- **DATA EXCERPTS**:

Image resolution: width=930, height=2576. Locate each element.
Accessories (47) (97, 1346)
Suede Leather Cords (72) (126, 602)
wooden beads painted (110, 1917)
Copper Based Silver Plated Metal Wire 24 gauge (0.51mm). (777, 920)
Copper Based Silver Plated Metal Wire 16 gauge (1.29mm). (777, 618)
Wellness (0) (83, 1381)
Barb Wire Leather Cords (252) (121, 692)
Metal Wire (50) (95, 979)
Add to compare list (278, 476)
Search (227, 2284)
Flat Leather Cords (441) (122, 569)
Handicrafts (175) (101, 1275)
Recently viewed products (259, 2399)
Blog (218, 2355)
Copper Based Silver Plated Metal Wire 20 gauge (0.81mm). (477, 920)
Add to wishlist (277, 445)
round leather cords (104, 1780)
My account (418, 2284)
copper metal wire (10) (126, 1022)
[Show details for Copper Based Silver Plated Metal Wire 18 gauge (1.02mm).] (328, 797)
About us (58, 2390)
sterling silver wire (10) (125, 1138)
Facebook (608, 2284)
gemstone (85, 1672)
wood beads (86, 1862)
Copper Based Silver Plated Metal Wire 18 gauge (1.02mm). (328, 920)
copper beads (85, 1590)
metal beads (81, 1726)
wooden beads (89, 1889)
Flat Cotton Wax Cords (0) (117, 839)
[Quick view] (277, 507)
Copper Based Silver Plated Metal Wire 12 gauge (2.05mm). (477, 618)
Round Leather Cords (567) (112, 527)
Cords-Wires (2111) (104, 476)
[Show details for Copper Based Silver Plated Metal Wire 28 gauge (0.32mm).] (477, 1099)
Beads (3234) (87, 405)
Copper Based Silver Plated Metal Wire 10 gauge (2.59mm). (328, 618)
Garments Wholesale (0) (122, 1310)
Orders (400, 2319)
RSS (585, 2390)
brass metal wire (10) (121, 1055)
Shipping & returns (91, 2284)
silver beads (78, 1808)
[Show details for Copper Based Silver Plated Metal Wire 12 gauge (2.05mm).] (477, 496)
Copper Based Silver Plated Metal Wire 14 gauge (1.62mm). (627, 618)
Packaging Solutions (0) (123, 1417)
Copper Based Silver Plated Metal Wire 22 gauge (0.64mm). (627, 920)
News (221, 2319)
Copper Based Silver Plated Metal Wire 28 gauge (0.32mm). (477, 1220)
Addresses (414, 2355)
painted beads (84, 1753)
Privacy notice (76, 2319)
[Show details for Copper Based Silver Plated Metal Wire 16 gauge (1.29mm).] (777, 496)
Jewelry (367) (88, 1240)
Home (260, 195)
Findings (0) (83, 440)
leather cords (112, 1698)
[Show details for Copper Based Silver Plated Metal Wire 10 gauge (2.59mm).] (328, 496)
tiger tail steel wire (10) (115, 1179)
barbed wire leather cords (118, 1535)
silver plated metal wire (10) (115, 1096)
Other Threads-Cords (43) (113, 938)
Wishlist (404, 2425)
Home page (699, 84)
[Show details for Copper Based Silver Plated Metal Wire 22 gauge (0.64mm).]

- **YOUR OBJECTIVE**:
Find the number of lines in the listing that carry the word "Show". Only that figure should appear in the reply.

- **ANSWER TO THIS TASK**:
6